German harpsichordist, organist and musicologist

Jörg-Andreas Bötticher (born 1964) is a German harpsichordist, organist and musicologist.

== Life ==
Bötticher was born in Berlin. After several years of music lessons and experience as a keyboarder in a band in his youth, he studied at the Schola Cantorum Basiliensis with Jean-Claude Zehnder (organ) and Andreas Staier (harpsichord). This was followed by studies with Jesper Bøje Christensen. Since 1997, he has been leading a harpsichord class at the Schola Cantorum and teaches historically informed performance at the Basler Musikhochschule.

He is the organist of the Predigerkirche in Basel, where he is also co-initiator and artistic director of the complete performance of all Bach cantatas (2004-2012) and the "Abendmusiken in der Predigerkirche" (2013 ff.). Several CD recordings include works by Alessandro Poglietti, Michelangelo Rossi, Gottlieb Muffat, Ignazio Albertini, Johann Friedrich Fasch and others. With the baroque violinist Hélène Schmitt, he dedicated himself to the violin repertoire of the 17th century, and with Chiara Banchini he recorded the sonatas for violin and harpsichord obbligato by Johann Sebastian Bach. Since 2011, he has been giving regular concerts with the baroque violinist Plamena Nikitassova.
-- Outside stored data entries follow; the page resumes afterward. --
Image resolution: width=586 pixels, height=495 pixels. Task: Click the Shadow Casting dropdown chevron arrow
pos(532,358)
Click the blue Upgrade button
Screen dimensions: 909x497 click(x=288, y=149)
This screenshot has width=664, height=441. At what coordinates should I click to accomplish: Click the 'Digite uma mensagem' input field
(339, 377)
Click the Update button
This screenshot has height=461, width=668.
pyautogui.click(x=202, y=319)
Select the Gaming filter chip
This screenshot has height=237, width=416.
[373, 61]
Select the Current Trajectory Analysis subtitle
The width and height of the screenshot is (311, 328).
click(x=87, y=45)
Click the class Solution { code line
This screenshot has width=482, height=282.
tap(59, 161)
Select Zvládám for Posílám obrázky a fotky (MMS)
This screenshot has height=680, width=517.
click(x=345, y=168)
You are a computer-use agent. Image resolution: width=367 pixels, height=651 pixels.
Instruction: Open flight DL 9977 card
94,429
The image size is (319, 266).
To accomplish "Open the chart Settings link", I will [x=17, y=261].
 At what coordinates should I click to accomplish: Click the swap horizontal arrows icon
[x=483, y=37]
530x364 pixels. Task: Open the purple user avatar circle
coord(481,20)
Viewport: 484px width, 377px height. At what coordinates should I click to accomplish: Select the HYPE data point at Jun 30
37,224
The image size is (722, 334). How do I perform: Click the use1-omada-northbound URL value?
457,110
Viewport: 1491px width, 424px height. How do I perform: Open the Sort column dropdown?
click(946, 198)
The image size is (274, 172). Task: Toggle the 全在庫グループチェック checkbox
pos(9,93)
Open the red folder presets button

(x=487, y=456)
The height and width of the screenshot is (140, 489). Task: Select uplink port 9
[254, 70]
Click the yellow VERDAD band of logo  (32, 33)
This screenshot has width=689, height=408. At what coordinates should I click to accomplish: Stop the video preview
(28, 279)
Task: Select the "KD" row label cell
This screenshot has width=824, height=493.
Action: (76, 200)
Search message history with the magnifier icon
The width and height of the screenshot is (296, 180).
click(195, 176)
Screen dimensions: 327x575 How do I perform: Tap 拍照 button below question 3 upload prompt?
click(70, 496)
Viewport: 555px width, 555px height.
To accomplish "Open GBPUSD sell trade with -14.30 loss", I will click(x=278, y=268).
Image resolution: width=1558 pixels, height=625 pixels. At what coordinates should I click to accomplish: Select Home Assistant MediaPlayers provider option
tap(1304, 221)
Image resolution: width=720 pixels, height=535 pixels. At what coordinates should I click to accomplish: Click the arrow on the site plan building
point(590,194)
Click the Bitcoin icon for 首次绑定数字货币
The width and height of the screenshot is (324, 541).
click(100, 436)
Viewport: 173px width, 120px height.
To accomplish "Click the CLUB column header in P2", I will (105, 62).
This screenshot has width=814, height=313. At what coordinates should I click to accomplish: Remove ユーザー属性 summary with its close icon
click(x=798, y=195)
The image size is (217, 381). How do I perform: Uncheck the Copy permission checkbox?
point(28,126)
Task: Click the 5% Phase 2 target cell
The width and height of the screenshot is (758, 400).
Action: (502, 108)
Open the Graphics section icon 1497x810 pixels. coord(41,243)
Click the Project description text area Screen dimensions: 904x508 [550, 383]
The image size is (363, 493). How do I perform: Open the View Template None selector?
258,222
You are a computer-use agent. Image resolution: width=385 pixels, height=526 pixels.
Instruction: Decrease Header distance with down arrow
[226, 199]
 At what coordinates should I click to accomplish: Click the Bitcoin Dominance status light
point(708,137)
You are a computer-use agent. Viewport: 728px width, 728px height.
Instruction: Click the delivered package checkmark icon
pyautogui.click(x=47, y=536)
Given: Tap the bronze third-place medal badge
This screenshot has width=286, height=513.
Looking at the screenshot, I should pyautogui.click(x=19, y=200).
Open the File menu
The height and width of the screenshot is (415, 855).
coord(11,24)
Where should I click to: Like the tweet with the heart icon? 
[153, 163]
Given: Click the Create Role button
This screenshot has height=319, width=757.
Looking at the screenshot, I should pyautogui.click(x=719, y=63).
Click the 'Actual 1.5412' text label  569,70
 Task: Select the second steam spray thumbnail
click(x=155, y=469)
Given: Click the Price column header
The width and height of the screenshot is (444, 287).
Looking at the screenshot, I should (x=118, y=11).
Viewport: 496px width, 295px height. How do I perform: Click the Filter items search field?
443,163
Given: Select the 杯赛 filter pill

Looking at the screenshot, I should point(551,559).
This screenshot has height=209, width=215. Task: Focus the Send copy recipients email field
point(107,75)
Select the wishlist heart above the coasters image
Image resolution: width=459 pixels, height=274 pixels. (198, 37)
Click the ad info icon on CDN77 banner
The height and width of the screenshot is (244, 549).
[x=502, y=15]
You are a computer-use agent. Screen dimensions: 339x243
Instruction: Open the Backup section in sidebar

Bötticher is also active in the field of musicology. Among his most important publications are articles in the Bach-Jahrbuch of the Neue Bachgesellschaft and the article Generalbass in the Musiklexikon [Musik in Geschichte und Gegenwart] (with Jesper Christensen).

== Publications ==
- Articles
- "In jeder Fingerspitze ein Theil der musikalischen Seele" – Das ‚Toucher‘ auf Clavierinstrumenten als Brücke zwischen sinnlicher, seelischer und geistiger Erfahrung. In Concerto – Das Magazin für Alte Musik. 30. Jg. , .
- "Eine sonderbare Anmuth" – Grazie und Anmut in der Musik für Tasteninstrumente. In Luigi Collarile, Alexandra Nigito (ed.): In organo pleno – Festschrift für Jean-Claude Zehnder zum 65th Geburtstag. Peter Lang, Bern 2007, ISBN 978-3-03911-210-4, .
- Recordings
- Giuseppe Peranda: Sacred Music from Dresden. (Missa in a, Repleti sunt omnes, Accurite gentes, Timor et tremor, Factum est proelium; Vincenzo Albrici: Sinfonia à 2; David Pohle: Sonata à 6.) Miriam Feuersinger, Maria Cristina Kiehr (sopranos), Alex Potter (alto), Raphael Höhn, Jakob Pilgram (tenors), Markus Flaig (bass), Abendmusiken Basel, Jörg-Andreas Bötticher (organ and conducting). Coviello Classics, 2018.